Há quase 11 mil candidatos a 707 casas acessíveis
Há quase 11 mil candidatos a uma habitação a preços acessíveis e a plataforma de imóveis, gerida pelo Instituto da Habitação e da Reabilitação Urbana (IHRU), contava com 707 alojamentos até 17 de julho. O programa está a dar resposta a 1,8% dos pedidos, com 194 contratos ativos. A maioria dos alojamentos arrendados fica na Área Metropolitana de Lisboa.
A renda média é de cerca de 580 euros na Grande Lisboa e de 468 euros na Área Metropolitana do Porto. É a segunda região do país com maior número de contratos celebrados no Programa de Arrendamento Acessível. São as duas regiões onde os jovens e as famílias testemunham maior dificuldade em encontrar uma casa a preços comportáveis.
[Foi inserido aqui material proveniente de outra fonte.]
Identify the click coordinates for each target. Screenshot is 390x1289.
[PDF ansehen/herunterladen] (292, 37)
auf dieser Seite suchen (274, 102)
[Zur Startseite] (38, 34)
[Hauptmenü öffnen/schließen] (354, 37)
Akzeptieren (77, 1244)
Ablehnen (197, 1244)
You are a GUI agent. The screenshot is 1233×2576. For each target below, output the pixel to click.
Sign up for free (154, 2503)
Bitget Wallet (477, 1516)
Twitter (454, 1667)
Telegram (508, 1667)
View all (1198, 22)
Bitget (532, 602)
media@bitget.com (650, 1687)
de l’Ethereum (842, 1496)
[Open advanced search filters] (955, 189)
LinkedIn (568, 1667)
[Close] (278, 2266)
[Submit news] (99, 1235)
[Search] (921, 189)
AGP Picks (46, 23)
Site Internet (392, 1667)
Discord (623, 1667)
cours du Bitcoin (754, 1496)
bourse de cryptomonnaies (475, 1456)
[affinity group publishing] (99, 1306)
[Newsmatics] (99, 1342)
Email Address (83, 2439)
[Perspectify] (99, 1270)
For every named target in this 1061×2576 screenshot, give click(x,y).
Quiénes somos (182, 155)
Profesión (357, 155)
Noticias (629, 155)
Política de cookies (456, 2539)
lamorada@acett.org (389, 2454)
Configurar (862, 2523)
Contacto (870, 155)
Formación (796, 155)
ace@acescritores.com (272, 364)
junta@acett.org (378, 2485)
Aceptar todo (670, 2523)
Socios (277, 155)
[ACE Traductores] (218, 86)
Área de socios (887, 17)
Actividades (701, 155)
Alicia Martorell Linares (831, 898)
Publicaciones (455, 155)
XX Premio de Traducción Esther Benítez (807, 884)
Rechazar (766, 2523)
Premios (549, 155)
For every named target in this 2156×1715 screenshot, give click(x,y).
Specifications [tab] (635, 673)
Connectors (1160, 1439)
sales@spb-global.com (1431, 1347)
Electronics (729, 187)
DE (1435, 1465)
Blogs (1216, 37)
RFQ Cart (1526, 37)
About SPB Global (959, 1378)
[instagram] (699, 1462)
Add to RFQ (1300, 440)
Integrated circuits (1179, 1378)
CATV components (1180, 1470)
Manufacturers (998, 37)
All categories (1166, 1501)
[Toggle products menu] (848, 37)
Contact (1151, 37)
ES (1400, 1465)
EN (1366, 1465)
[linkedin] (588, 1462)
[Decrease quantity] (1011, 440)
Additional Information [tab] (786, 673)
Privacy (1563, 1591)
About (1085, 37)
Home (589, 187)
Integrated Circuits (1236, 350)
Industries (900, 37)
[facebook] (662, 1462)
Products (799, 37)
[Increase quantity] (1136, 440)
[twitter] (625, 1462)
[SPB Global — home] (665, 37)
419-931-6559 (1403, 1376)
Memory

Apesar da pandemia de covid-19, a integração de novos imóveis na plataforma do arrendamento acessível não abrandou. Entre março e 21 de maio, foram disponibilizados mais 115 alojamentos. Nos dois meses seguintes, entraram mais 116 casas. O stock total é de 707 habitações: "90% são de pessoas singulares [privados] e os restantes são de pessoas coletivas ou heranças indivisas", precisa o IHRU em resposta ao JN.
No entanto, o ritmo de entrada de novas habitações é muito inferior à acelerada cadência de novos candidatos. Entre 21 de maio e 17 de julho, foram submetidos, em média, dois novos alojamentos por dia, enquanto, em igual período, chegaram 24 candidaturas diárias em média. Até 17 de julho, o IHRU registava 10 724 candidatos à procura de uma habitação com renda abaixo do valor do mercado.
Mais 34 contratos
A celebração de novos contratos esmoreceu nos últimos dois meses. Reconhecendo que a crise económica provocada pela pandemia, teve impacto no programa nacional, o IHRU sublinha, porém, que foram celebrados 55 contratos entre março e 21 de maio. Desde essa data, só foram firmados mais 34 contratos.
A expectativa do IHRU passa por disponibilizar mais uma centena de casas públicas até ao final deste ano, depois de terem sido integradas 18 habitações do Estado em Mangualde.